Kapstadt/Buenos Aires (dpa). Der Terrorangriff der Hamas auf Israel und der Krieg im Gazastreifen haben die Welt tief gespalten. Vor allem im globalen Süden wird der Konflikt deutlich anders bewertet als in den Regierungszentralen von Washington, Berlin oder London. Von Kristin Palitza und Denis Düttmann

Aufgrund ihrer eigenen Geschichte sehen viele Menschen in Afrika und Lateinamerika die Ereignisse durch eine postkoloniale Brille: Für sie sind die Palästinenser vor allem Opfer der israelischen Besatzungspolitik.

Siedlergewalt Nahost

Foto: GRAPHIC DESIGN BLOG

Globaler Süden: Den Konflikt durch die postkoloniale Brille gesehen

„Viele Entwicklungsländer sehen in der Haltung des Westens in der Israel-Palästina-Frage den Beweis dafür, dass er internationale Regeln und Normen selektiv anwendet – je nach geopolitischen Interessen und nicht auf universelle Weise“, schreibt der deutsch-brasilianische Politikwissenschaftler Oliver Stuenkel in der Fachzeitschrift „Foreign Policy“.

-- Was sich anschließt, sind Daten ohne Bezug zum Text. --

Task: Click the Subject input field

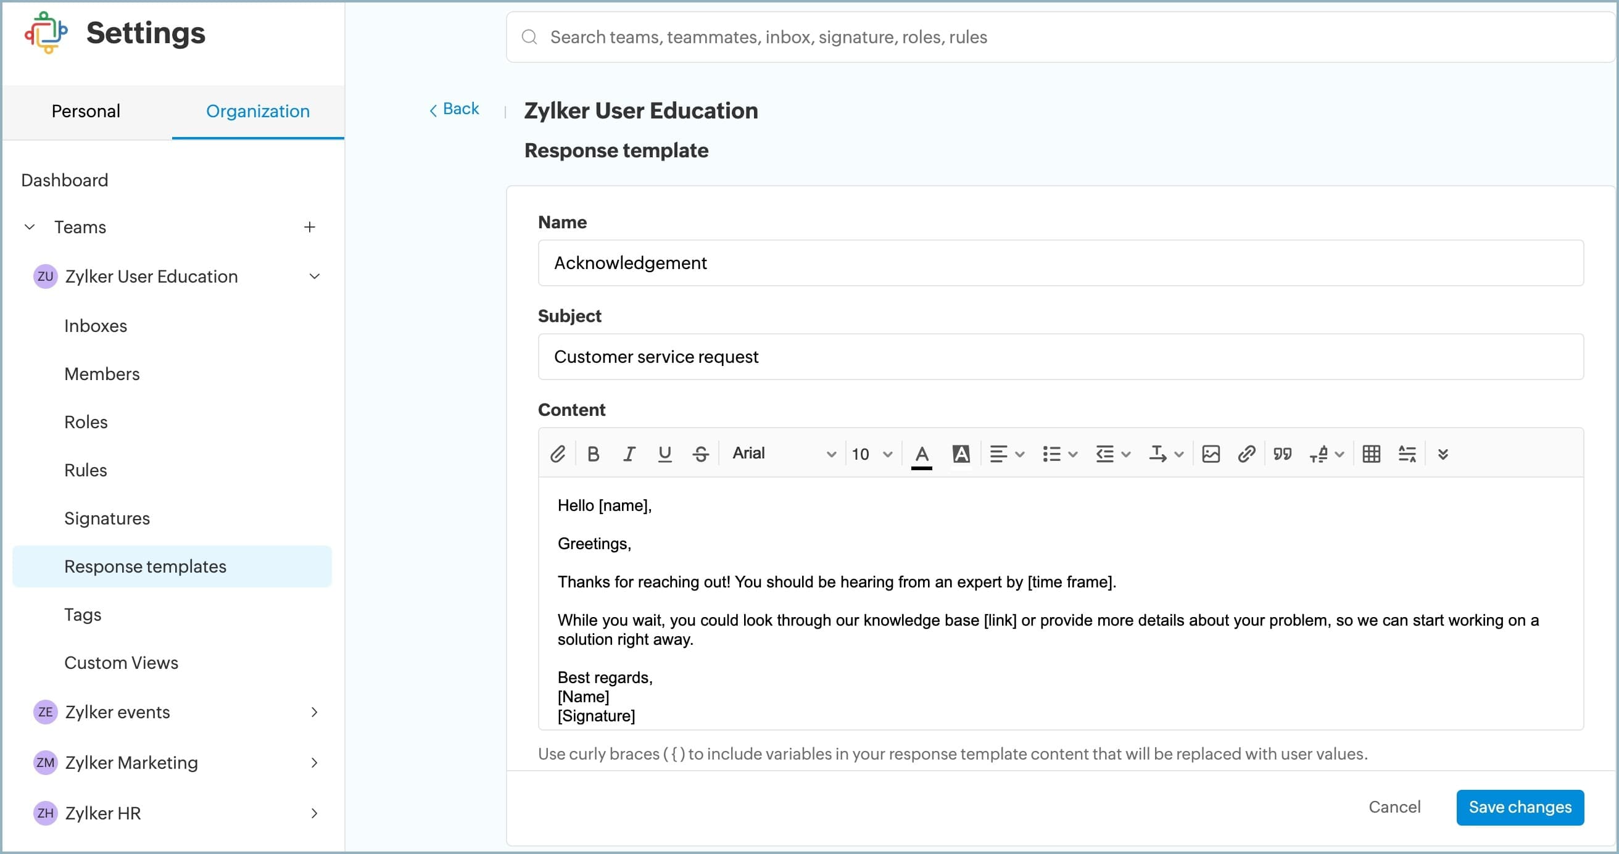Action: click(1060, 357)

Viele afrikanische Staaten haben das israelische Bombardement des Gazastreifens als Reaktion auf die Angriffe der Hamas verurteilt. Besonders in überwiegend muslimischen Ländern herrscht große Solidarität mit den Palästinensern.

Neben einigen Statements, die ausdrücklich von Israel als „Unterdrücker“ sprechen, fordern viele Regierungen ein Ende der Gewalt gegen Zivilisten und die Umsetzung der Zwei-Staaten-Lösung. Die Afrikanische Union hatte „die Verweigerung der Grundrechte des palästinensischen Volkes“ als „Hauptgrund“ des Konflikts bezeichnet.

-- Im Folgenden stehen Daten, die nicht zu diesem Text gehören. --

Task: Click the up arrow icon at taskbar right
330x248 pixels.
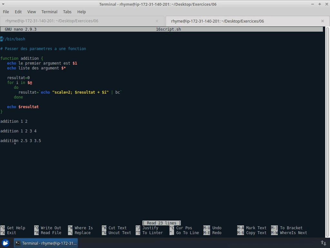Action: coord(323,243)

Allen voran nimmt Südafrika – eines der wirtschaftsstärksten und modernsten Länder Afrikas und damit Vorbild und Sprachrohr für viele Staaten des Kontinents – eine „radikale und äußerst kritische“ Haltung gegenüber Israel ein, sagte Ran Greenstein, politischer Analyst der Universität zum Witwatersrand im südafrikanischen Johannesburg, der Deutschen Presse-Agentur.

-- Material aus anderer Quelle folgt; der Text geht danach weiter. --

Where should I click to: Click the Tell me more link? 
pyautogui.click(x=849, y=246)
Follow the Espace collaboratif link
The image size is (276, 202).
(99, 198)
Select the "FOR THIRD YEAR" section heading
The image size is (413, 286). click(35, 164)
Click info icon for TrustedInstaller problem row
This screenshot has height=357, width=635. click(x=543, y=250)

Naledi Pandor: Kollektivbestrafung der Palästinenser

Außenministerin Naledi Pandor bezeichnete Israels Reaktion auf den Terrorangriff der Hamas am 7. Oktober als „Kollektivbestrafung“ der Palästinenser, die eine „fortwährende Tötung von Kindern und unschuldigen Zivilisten“ einschließe. Südafrika spricht von Kriegsverbrechen durch israelische Streitkräfte, will seine Diplomaten aus Israel zurückrufen und droht mit einer möglichen Ausweisung des israelischen Botschafters.

Südafrikas Regierungspartei Afrikanischer Nationalkongress (ANC), die sich seit vielen Jahren für ein „freies Palästina“ ausspricht, zählt oft Hamas-Vertreter zu ihren Gästen bei politischen Konferenzen. Gleichzeitig lebt in Südafrika nach Angaben des Jüdischen Weltkongress mit mehr als 75 500 Juden die größte jüdische Gemeinde Afrikas und die zwölftgrößte der Welt.

Foto: Islamic Relief Worldwide

Ein strategischer Balanceakt

Südafrika – und vielen anderen Ländern des globalen Südens – gehe es letztendlich um einen strategischen Balanceakt, sagt Priyal Singh, Analyst des Instituts für Sicherheitsstudien (ISS).

Einerseits habe man sich einer anti-kolonialen, anti-imperialistischen Weltsicht verschrieben; andererseits wolle man die guten wirtschaftlichen und diplomatischen Beziehungen zu westlichen Nationen, die Israel in dem Konflikt unterstützen, wie Deutschland, die USA oder Großbritannien, nicht gefährden. „Es ist ein heikler Tanz zwischen Ideologie und Pragmatismus“, so Singh.

Auch in Lateinamerika wird viel Kritik an dem israelischen Militäreinsatz im Gazastreifen laut. Die brasilianische Regierung verurteilte das Massaker der Hamas an Zivilisten in Südisrael vor gut einem Monat zwar, rief aber gleichzeitig „alle Parteien auf, größtmögliche Zurückhaltung zu üben, um eine Eskalation der Situation zu verhindern“.

Eine von Brasilien im UN-Sicherheitsrat eingebrachte Resolution scheiterte am Veto der USA, weil sie Israels Recht auf Selbstverteidigung nicht erwähnte.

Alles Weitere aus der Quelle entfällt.